Se chiediamo al suo libro di suggerirci un lavoro sottratto al dominio delle macchine, la risposta che otteniamo è: «fai un lavoro che abbia queste due caratteristiche: 1. che non sia procedurale, e 2. che non implichi la manipolazione di grandi masse di dati». C’è speranza, quindi, per i creativi? «Certo. Tutto ciò che può essere formalizzato in una serie di istruzioni – l’algoritmo è una ricetta che risponde alla logica: se succede questo, allora fai questo – sarà sostituito. Bisogna puntare sulla flessibilità di fronte agli imprevisti, la gestione di situazioni complesse, la capacità di inventarsi soluzioni nuove e inattese. Insomma valorizzare le caratteristiche che ci rendono umani».

Anche dove il costo del lavoro è tutt’ora basso, si pensa ad introdurre robot per sostituire i lavoratori. Con la scomparsa dei lavoratori, però, assisteremo anche alla scomparsa dei consumatori. Chi saranno i destinatari delle merci prodotte dai robot? «Foxconn, il mastodontico produttore di elettronica, ha già annunciato il licenziamento di 60mila operai sostituiti dai robot. Ma il punto è proprio quello che lei segnala, e non sfuggiva neppure a Henry Ford negli anni 50: se tutta la produzione sarà automatizzata, chi comprerà le mie auto? Drammaticamente questa consapevolezza scarseggia negli industriali odierni».

Mentre i robot e i software stanno prendendo il nostro posto di lavoro, noi lavoriamo gratis per chi si arricchisce sul web. Il web 2.0, quello dei social, sembra essere diventato l’apologia dell’autosfruttamento, l’apoteosi della «schiavitù volontaria». Anche in questo caso, tutto accade senza aver coscienza di quel che realmente; con felice passo di danza, si accetta di lavorare gratis per Facebook, per Youtube, per Google, per Apple – per chiunque ci chieda di partecipare con tag, commenti e recensioni.

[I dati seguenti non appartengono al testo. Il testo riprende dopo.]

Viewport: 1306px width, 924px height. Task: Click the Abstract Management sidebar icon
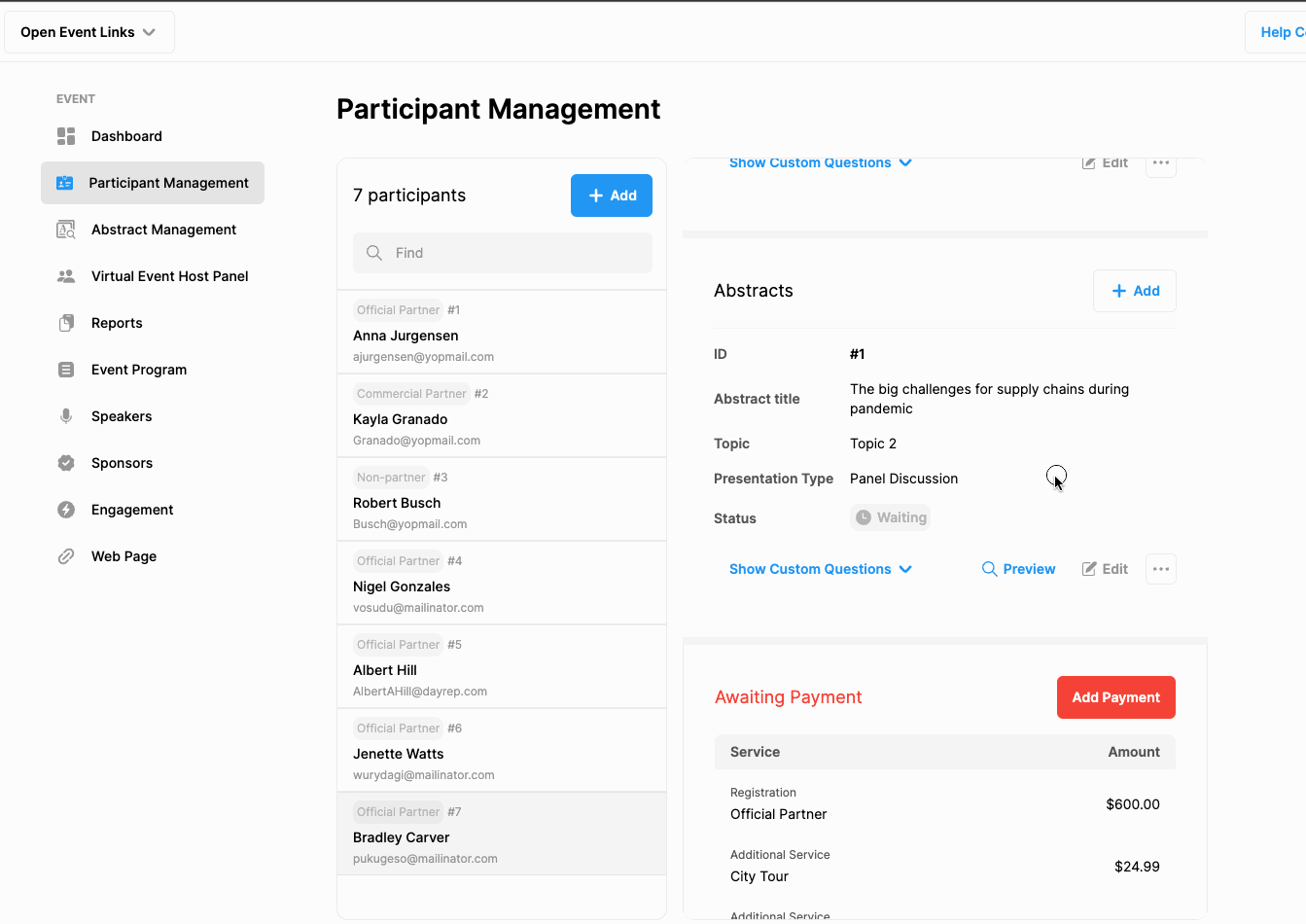tap(66, 230)
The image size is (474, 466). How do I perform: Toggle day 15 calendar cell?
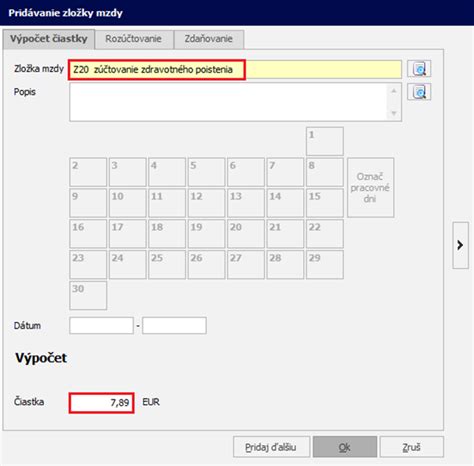[x=325, y=203]
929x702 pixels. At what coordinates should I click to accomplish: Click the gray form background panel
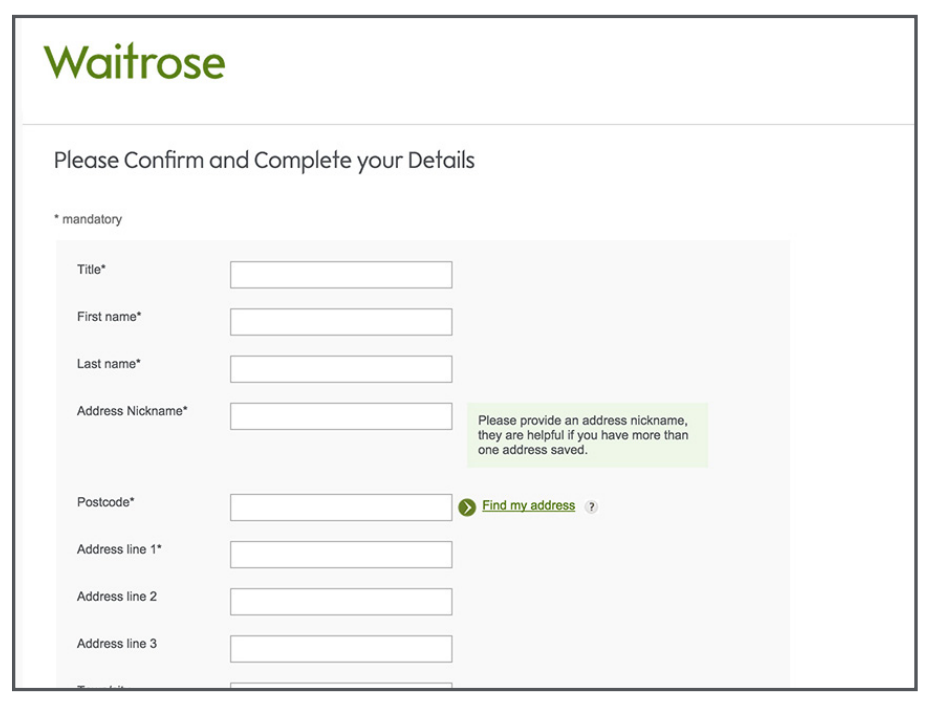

«Il web 2.0 è una geniale impostura. Nel 2000 il bluff di tante dot-com venne alla luce. Come ripartire, abbassando i costi per aumentare i ricavi? Convincere gli utenti a fare il lavoro, gratis, ed estrarre valore da quel volontariato di massa. I fondatori di quelle compagnie sono più ricchi che mai, tutti gli altri più poveri di sempre».

Diciamo «lavoro» ma intendiamo anche «stipendio». Che ne sarà, quando i robot ci avranno sostituiti? Sarà giunto il tempo dello stipendio minimo garantito? «Di certo è già il tempo di pagare le tasse, attività nei confronti della quale i giganti del web hanno una singolare ritrosia. Non solo devono pagarle tutte, ma proporrei una tassazione più progressiva (nessuno ricorda che negli Stati uniti fino al ’63 l’aliquota marginale massima era del 91%, per dire). Poi, se tutto questo non bastasse, bisognerebbe seriamente prendere in considerazione il reddito universale».